**EXCERPT PROVIDED:**
We assist these entrepreneurs by providing a broad variety of financial services products and a network that connects each entrepreneurial firm to others. This network serves as a forum for the firms to build relationships, share ideas and provides the opportunity for firms to offer a broader range of financial services products to their customers. We also own two entities, NFP Insurance Services, Inc., or NFPISI, and NFPSI, that serve as centralized resources for our other firms. In addition, several of our firms act as wholesalers of products to our firms and other financial services distributors.

 

NFPISI

 

NFPISI is a licensed insurance agency and an insurance marketing organization with 282 member organizations, including 101 owned firms and 181 other firms we do not own, as of December 31, 2003. We refer to these other firms as our affiliated third-party distributors. NFPISI facilitates interaction among its members and acts as an intermediary between its members and financial services products manufacturers. It also holds contracts with selected insurance and benefit manufacturers, which generally offer support for technology investments, co-development of tailored products for use by our producers, enhanced and dedicated underwriting, customer service and other benefits not generally available without such relationships.

 

NFPISI provides overall marketing support including education about various products offered by underwriters, technology-based assistance in comparing competing products and access to customized marketing materials. NFPISI provides a forum for members to interact and learn about products and marketing programs from both manufacturers and other members. NFPISI also provides its members support in underwriting large insurance cases.

 

NFPISI recruits both third-party distributors as well as NFP firms who pay an initiation fee and an annual membership fee and commit to a minimum annual amount of new insurance premium volume. NFPISI actively solicits new members among qualified independent distributors of financial services products who desire the benefits of being part of a large distribution network whether or not they desire to be acquired by us. NFP firms can also gain access to the contracts and some of the services provided by NFPISI without becoming a member.

**GOALS:**
[a] In the excerpt about NFPISI, how many member organizations did NFPISI have as of December 31, 2003?
[b] List every kind of help the excerpt about NFPISI says is part of the overall marketing support NFPISI provides.

**DATASET CONTENT:**
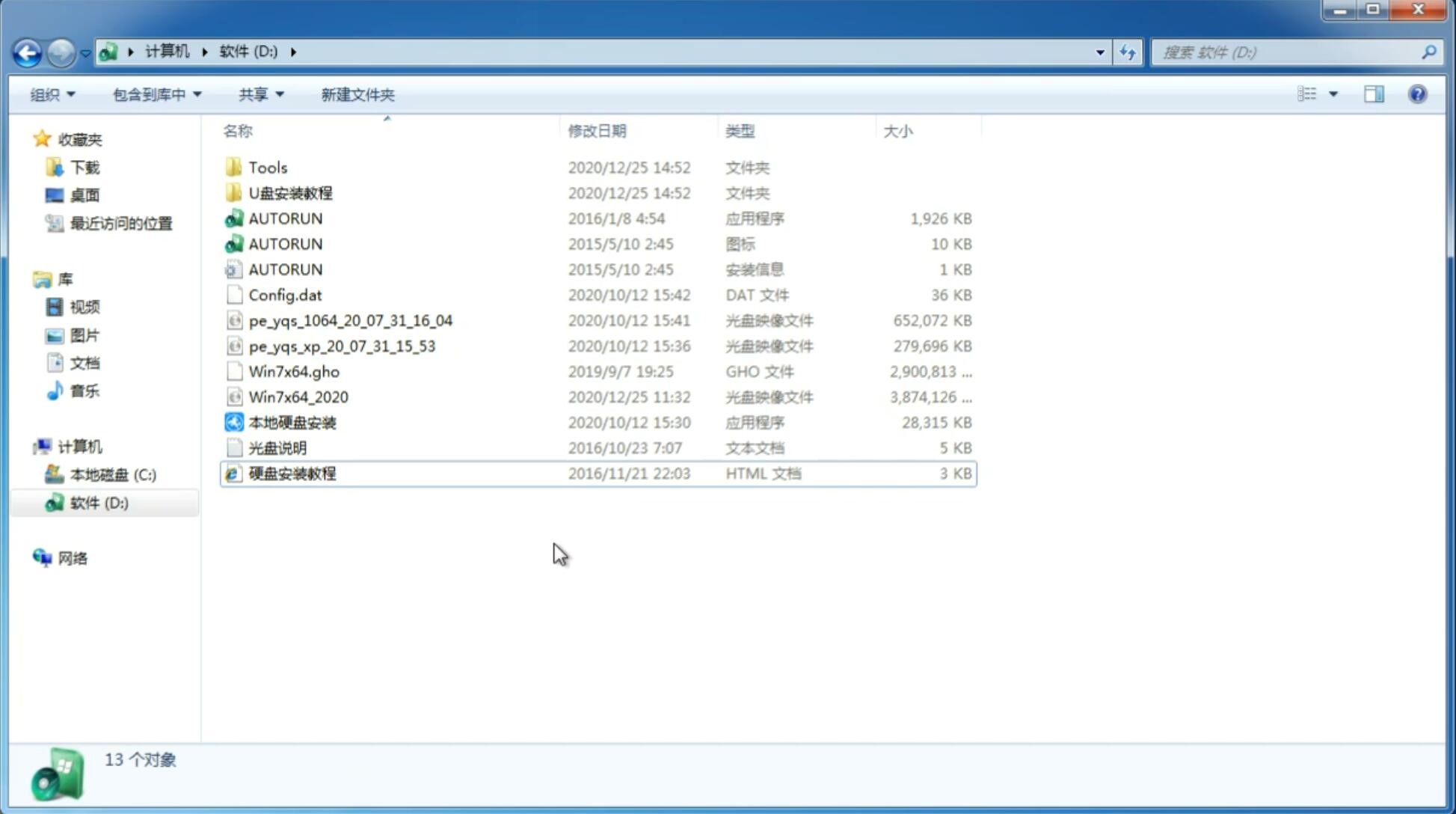Open Config.dat configuration file

[x=285, y=294]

**SOLVED PROBLEMS:**
[a] 282 member organizations

[b]
- Education about various products offered by underwriters
- Technology-based assistance in comparing competing products
- Access to customized marketing materials